A new state government grants recognises that whilst many small businesses have survived covid lockdowns they still have lingering needs and require further assistance to ensure:-

  • Profitability
  • Sufficient cash flow
  • Have greater insight over their business
  • Better plan for the future (and do so in light of new business norms and changing customer behaviour).

To enable and encourage this, a Specialist Advice Pathways Program grant of $2,000 will be paid to enable the receipt of qualified professional support.

 

So what are the qualifying criteria to receive the grant?

  • Be a company, trust (with a corporate trustee), partnership or individual.
  • Have held an ABN at 1st July 2020.
  • Being registered as an employer with Worksafe Victoria – that is have a WorkCover policy.
  • Have between 1 and 19 full time equivalent employees (presumably at the time of application).

Sole traders and partnerships that don’t employ anyone are not eligible nor are trusts where an individual or individuals are trustees.

Isn’t this great – your business might qualify to receive $2,000 of funding for one or more of these fundamentally key activities:-

  1. Advice and analysis regarding the management of cash flow, preparation or cash flow budgets and projections
  2. Profitability analysis and formulation of financial management and/or operational business strategies
  3. Strategic analysis to revise business planning and/or governance arrangements
  4. Advice regarding the management of debts and liabilities
  5. Advice and/or representation regarding commercial agreement contract terms (i.e. commercial leases or commercial supply contracts).

So who can provide these services?

We can (except the last which is legal)!  A service provider needs to be a registered:-

  • Accountant / tax agent
  • Book-keeper
  • Lawyer

As such, business coaches are excluded.

 

So how do you apply for the grant?

Unlike past government grants, we, as the qualified service provider, can’t apply on your behalf.

One must apply by 30th September – but like with past grants, applications will close earlier if the allocated funds are exhausted before then.

Applications will be assessed with a confirming approval email to be sent by the end of October.

It is important that we be involved with this process as:-

  • It requires the ABN Registry to be correct for which we will need to check and possibly update (noting that with the ABN system being introduced in 2000, the registry appeared somewhere in the late 2000’s and many not have been updated)
  • As the Qualified Service Provider, we need to prepare a service agreement.
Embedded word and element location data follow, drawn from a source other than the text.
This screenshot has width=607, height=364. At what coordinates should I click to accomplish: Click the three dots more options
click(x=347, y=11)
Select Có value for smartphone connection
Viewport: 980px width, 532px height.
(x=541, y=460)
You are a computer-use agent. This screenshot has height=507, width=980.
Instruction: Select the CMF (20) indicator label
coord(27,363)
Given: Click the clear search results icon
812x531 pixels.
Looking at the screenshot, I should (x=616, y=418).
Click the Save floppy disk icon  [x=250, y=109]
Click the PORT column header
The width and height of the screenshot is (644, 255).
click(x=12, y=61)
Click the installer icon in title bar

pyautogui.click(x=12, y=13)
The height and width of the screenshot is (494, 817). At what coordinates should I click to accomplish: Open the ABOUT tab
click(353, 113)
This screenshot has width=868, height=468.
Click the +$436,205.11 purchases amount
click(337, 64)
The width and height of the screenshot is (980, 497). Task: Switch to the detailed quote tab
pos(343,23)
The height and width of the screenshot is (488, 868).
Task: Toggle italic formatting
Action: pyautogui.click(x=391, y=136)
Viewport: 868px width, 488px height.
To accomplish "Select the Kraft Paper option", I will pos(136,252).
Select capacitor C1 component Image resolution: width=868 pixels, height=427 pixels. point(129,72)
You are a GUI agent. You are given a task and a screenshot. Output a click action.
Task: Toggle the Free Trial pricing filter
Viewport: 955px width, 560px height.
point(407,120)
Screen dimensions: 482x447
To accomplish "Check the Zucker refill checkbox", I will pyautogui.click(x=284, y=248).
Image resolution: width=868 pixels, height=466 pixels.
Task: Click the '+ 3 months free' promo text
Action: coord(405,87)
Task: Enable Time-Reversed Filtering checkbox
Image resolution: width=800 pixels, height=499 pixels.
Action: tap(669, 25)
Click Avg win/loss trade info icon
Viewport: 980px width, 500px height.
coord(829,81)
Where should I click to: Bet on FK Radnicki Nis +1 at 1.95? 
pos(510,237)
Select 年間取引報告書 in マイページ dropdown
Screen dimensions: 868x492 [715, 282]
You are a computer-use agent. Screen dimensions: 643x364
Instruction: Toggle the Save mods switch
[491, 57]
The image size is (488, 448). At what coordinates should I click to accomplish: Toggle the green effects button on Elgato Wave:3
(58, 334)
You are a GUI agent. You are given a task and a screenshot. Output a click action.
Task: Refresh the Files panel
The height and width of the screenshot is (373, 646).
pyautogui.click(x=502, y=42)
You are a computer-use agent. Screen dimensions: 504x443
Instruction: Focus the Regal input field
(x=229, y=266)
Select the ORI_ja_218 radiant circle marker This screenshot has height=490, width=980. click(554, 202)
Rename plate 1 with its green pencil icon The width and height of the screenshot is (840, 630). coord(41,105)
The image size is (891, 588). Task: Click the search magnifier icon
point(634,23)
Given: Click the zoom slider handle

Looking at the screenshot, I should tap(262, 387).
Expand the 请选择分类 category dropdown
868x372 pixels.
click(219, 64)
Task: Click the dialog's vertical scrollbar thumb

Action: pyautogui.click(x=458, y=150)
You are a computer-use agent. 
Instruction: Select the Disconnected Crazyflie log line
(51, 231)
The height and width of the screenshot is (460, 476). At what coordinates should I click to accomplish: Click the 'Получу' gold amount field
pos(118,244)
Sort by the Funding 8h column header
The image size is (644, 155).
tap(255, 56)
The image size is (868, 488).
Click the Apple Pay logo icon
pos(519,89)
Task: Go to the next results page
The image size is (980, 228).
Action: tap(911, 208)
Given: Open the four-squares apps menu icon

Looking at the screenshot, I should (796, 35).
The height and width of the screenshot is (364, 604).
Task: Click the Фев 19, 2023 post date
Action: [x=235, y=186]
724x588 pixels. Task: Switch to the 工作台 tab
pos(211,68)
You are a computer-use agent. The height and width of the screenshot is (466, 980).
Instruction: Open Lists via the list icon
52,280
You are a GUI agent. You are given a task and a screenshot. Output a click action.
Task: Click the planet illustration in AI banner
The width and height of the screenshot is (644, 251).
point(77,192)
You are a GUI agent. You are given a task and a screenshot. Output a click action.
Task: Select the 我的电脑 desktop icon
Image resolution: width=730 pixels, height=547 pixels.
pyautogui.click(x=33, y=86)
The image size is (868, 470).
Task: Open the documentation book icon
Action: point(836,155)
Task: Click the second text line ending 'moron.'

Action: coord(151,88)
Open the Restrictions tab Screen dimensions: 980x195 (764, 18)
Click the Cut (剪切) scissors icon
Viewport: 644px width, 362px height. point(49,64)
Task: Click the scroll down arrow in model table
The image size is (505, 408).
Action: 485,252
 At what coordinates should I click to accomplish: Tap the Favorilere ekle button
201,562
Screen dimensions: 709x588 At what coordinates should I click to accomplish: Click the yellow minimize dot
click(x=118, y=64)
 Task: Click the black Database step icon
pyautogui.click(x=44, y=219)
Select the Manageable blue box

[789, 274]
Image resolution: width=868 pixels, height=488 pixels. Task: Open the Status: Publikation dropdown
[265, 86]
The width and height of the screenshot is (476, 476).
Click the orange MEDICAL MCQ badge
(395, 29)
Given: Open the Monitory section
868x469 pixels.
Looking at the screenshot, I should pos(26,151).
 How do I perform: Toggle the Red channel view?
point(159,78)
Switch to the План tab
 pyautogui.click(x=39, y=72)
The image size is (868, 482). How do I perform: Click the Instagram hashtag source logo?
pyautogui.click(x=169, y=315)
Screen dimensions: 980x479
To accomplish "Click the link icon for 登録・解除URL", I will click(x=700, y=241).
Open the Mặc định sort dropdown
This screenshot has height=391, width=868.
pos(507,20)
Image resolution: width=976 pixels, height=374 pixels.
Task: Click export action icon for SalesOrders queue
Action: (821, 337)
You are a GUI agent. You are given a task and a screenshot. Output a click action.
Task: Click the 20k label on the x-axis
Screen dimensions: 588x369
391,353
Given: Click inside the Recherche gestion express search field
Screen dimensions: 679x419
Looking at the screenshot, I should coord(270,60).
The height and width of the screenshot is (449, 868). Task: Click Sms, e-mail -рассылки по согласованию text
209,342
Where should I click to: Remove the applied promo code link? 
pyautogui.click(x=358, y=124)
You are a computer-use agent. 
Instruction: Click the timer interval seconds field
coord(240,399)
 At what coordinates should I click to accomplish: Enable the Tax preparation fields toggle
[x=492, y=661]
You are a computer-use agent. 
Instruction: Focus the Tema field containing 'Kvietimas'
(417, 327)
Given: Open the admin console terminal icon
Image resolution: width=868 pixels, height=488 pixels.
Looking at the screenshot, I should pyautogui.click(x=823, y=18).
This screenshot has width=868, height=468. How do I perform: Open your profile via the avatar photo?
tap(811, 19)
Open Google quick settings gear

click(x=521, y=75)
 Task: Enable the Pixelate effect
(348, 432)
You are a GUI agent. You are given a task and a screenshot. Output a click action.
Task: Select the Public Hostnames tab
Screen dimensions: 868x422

That agreement either needs to be attached to the application or its key contents set out in the application.

You will need to upload at least one identifying document.  You will also need to include my professional membership details.

 

Other matters of note

  • The services must be delivered by the end of January 2023.
  • You will need to complete a statutory declaration as to the services provided.
  • Payment is made in 2 lots – $1,000 within 20 days of acknowledging the successful application email and within 20 days of completing the final claim form.
  • You will also be requested to complete a short survey.
  • You will also be required to attest that all industrial relations obligations are being met – which include having evidence of having supplied all employers with the 11 national employment standards.

 

So what will be the cost of the services I require?

Well that will depend on:-

  • How many of the first 4 stated services you require and
  • The complexity of your business and
  • The quality of your financial information.

We are building a matrix to determine the investment into attending to any of the qualifying services and provide you with the required service agreement.

 

Where do I register?

https://businessvic.secure.force.com/GrantsPortalLogin

 

Next steps

Alex Stewart is contacting existing clients to discuss their situation and how they will benefit from this grant.  Unlike past state grants, Sam Della Bosca can’t apply on your behalf but she will guide applicants through the process.

By way of closing comment, please don’t let this opportunity slip by.  Every small business should undertake these qualifying activities.  And now that the troubling days of 2020 and 2021 are behind us, this gives you the chance to undertake proper planning for the future.